ところが竹はクロスボウには使えない。別の太い竹で対応はできない。威力がぜんぜんダメになってしまう。 つまり、日本で弩が廃れ、弓が普及したのは、弾である矢の補給の圧倒的な手軽さによる、と考えられないだろうか。 というわけで、この矢竹の存在が、日本から弩を消した。という説を、唱えたい。
2021-09-07 20:56:02
「竹があれば日本以外でもそうなるんじゃない?」 という指摘はだれでも思う。少なくても自分が調べた限りでは「矢竹」は日本にしかない。しかし、なぜだろう? それは矢竹が竹ではなく「大型の笹」だからだと考える。
2021-09-07 21:24:37
竹は世界中に分布していて、だいたい日本が北限、笹は日本から北に分布している。北海道などはみんな笹。 この笹は日本で最も分化、発展している。 ※欧米でも笹は日本的に植物だと認識されていて、sasaと呼ばれる。wikiより。 つまり矢竹は竹ではなく、実は笹であるところがポイント。
2021-09-07 21:29:51
大陸の竹だと節と太さが微妙に矢に合わない。矢竹じゃないとダメ。 矢竹は笹であり、笹が最も進化しているのが日本であり、その中に矢に適した矢竹という大型の笹があり、その矢竹は矢を作るのにあまりにも便利なので、わざわざ弩用の太矢を作る必要が無くなり、弩は日本から無くなった。 どうじゃろ。
2021-09-07 21:35:38
@dominate_game かなり面白いお説です。ただ、西洋のクロスボウのに比べて、実のところ東アジア方面の弩は弓が長くストローク自体も深めにとれるようになってます。ですので殊更太く短い必要がない。という所があります。 やはり、旧来の説の「一定の生産設備を持った拠点での大量生産」のメリットが…
2021-09-08 15:02:55
@dominate_game 「武士団」と言う小規模な戦士団が確固に武装を整えると言う実情に見合わなくなった。という部分が大きいかと思います。
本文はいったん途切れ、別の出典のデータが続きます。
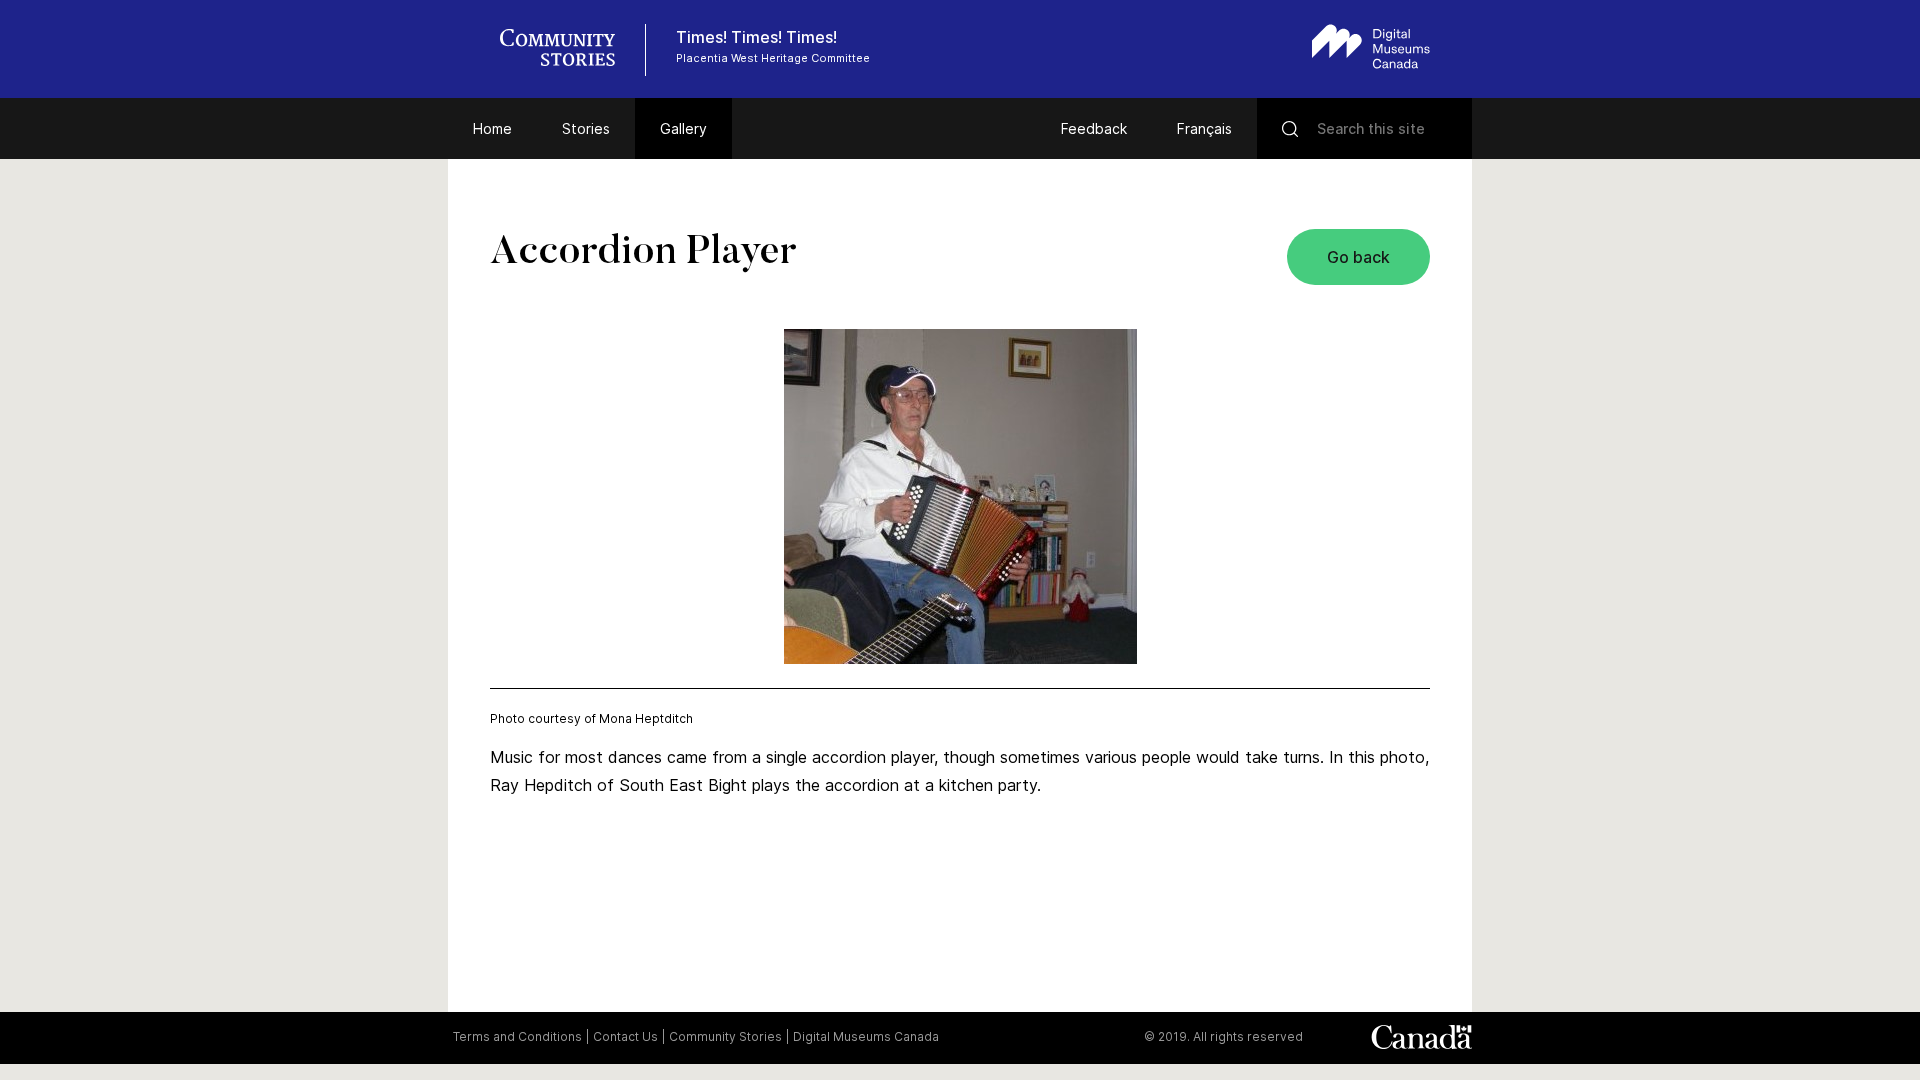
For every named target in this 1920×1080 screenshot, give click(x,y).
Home (492, 128)
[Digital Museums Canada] (1371, 46)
「筋力面・技量面ともに訓練コストのハードルが高い」と言う弓のデメリットは小規模な専業集団の場合解決します。そして弓は大規模な量産設備がなくとも家内制手工業で…
2021-09-08 15:05:42
@dominate_game ある程度効率的な生産が可能です。この辺りは「鎖帷子」が広い地域時代で高い普及率を誇ったのと同じような事情かと思います。
2021-09-08 15:08:02
@SagamiNoriaki 兵頭二十八サンも『武器が語る日本史』で合成弓のデメリット、接着の膠が湿気に弱く保存コストが高い、を言ってましたね。
2021-09-08 17:20:50
@dominate_game 弩の口径調整で矢の問題は解決できそうだが... 1、騎兵戦争構造により重くてデカくて連射出来ない弩は不便だったし弓兵の短所は少数精鋭で補えた 2、平野部が少なく狭いため大規模な射列を作れ無かった。 3、戦国時代は既に火縄銃の時代になったため用済み
2021-09-08 18:56:29
@dominate_game あくまでも私見ですが日本において和弓のような大型弓が機械式の弩を駆逐した理由について、私はその維持管理が国家ではなく小規模な武士集団に任せられていたこととに由来すると考えています。機械式の弩はその製造と維持管理において小規模な集団の手には余るのでないかと考えるのです。
2021-09-08 20:50:06
@dominate_game 現に中国はそれなりに大規模な国家が弩を管理していましたし、ヨーロッパでも多くは国が兵士に貸し与えるものだったかと思います。機械式の矢はその貫通力において手動の矢を遥かに凌駕するわけですから、戦闘する集団の手に負えるものである限りは日本でも使われたとおもうんですよね。
2021-09-08 20:55:37
@dominate_game 弩は待ち伏せなどの待機使用にも大変適しており、連射性を除けば概ね和弓より優れると思いますから駆逐されるには技術的工業的な理由が必要と考えます。
2021-09-08 20:59:37
@dominate_game 他にも歩兵主体の軍団を廃止して健児という弓騎ができる少数精鋭化を図ったこと(弩は騎乗では使いにくい)や、 シュウ(人偏に就)馬の党の取り締まりに弓騎に優れた下級貴族があたったことも影響はあるはずだけど 兵器の材料に目を付けたのは発想力が面白い
2021-09-09 18:13:54
@dominate_game 確か、続日本紀に唐からの依頼で牛の角を7000以上用意して送る話があったけど、あれは大陸の角弓の原料として使うためだったはず そう考えると、大陸では弩と弓が生産コストは同じくらいで両方が残ったとも考えれるし 日本は丸木弓だったので圧倒的に弓矢の方がコストが低かった可能性はある
2021-09-09 18:18:23
@dominate_game 朝鮮出兵では、自分たちの期待する矢の補給が受けられなくて思うような戦いができなかったのか…、とか想像しましたが、もう鉄砲の時代でしたね。 弓矢の時代に矢竹の生息地域を離れて戦う武士団がもしいたら、問題に直面してたでしょうね。 倭寇だと、大陸式の弓や弩を使ってたのかしら?(奪えるし)
2021-09-10 01:06:55
日本で弩が生き残らなかったのは、高温多湿のため材料の保存やメンテナンスに難があったため、という説を聞いたことがあるな。真偽のほどは知らんけど。 世界中に分布している複合弓がないのも、これで一応説明はつく。 ただ、これだけが理由とも思えなくて、他にもいくつか理由があるとも思うけど。